WILLITS, 9/12/20 — In a catastrophic fire season, during which we’ve seen an area equivalent to the state of Connecticut burn in California, the Oak Fire stands out as a triumph for firefighters — as a demonstration of what Cal Fires mighty air arsenal and the state of California’s finely tuned mutual aid system allow for.
That fire, which ignited on labor day, and has burned 1100 acres, is now 50% contained, with all areas repopulated, except one neighborhood where the fire began. Five major structures have been confirmed destroyed (likely homes), and another 20 smaller structures (likely outbuildings and sheds) were also burned down. As of yesterday evening, 91 people remained displaced. No one was injured or killed.
With winds down, and humidity up, firefighters are still engaged on extensive mop up operations, to ensure that a future weather event won’t reignite embers, but favorable conditions have helped firefighters stop this fire at what’s now considered a relatively modest size. Secondary line some distance from the fire exists to the south to protect Brooktrails should the fire spread south, while firefighters are going direct on the fire-line today to try to extinguish hotspots. Firefighters have fully contained the fire along U.S. Route 101, and along the western edge of the fire.
Yesterday, during a special emergency session, the Mendocino County Board of Supervisors ratified the declaration of a state of emergency for Mendocino County due to the Oak Fire and August Complex. At that meeting Sheriff Matt Kendall said of the Oak Fire, “It could have been a lot worse.”
In the early hours of the fire things were touch and go.
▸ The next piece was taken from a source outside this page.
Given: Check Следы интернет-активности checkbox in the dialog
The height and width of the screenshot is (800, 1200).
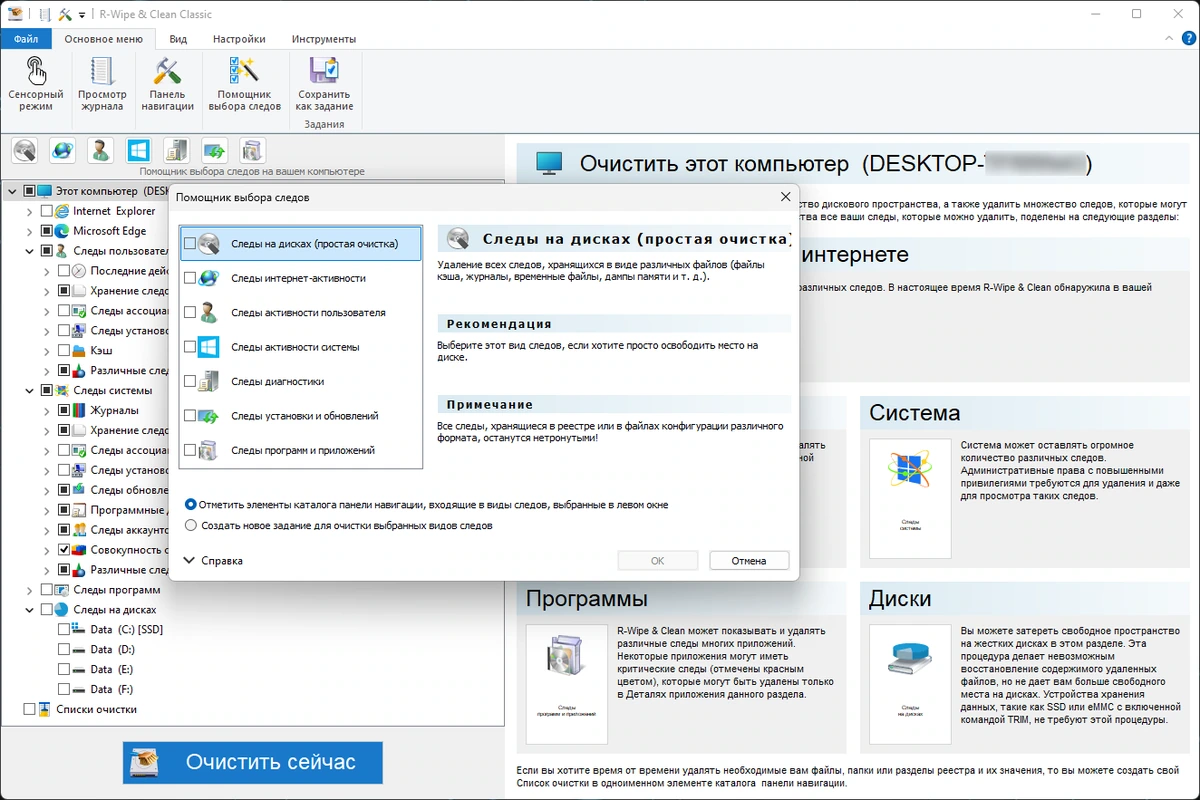Looking at the screenshot, I should (x=190, y=278).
As residents of Brooktrails quickly packed their life’s belongings into cars and fled down the single-access Sherwood Road, residents of Brooktrails and Laytonville watched an ominous smoke plume grow, drift south, and eventually cover the Little Lake Valley.
Of course, an awareness of wildfire and some preparedness for evacuation has become a basic part of living in Northern California. As Kendall noted at that same meeting, “That was probably the smoothest evacuation that I have ever seen.” He added that people were well prepared, and that, “obviously [that] saved some lives in Mendocino County.”
Because of Brooktrails’s unique development, built into a forest with a single road in and out, an uncontrolled wildfire in the community has long been a nightmare scenario for the county and Cal Fire. And this particular fire began in an especially rugged and difficult to access corner of the subdivision, near 3rd Gate Road. Indeed, while some kind of rudimentary control lines were built early on, and massive retardant drops were made, in the first couple days, the steep terrain, falling trees, hinder firefighter’s ability to “go direct” on the fire.
Instead, in the first hours of the fire aircraft from across the state responded to Brooktrails to drop retardant, including the 747 supertanker “VLAT,” and other “LAT” such as a C-130 Hercules. In total 21 aircraft of different kinds made drops on the fire in the first 48 hours.
Also in those first minutes, the mutual-aid system went into effect, and soon firefighters from volunteer and professional departments across the county were responding to the fire. And in this situation the combination of Cal Fire’s infrastructural might, local volunteers on the ground, and many private contractors driving bulldozers and even piloting aircraft, succeeded in stopping the fire before the long feared worst case scenarios came true.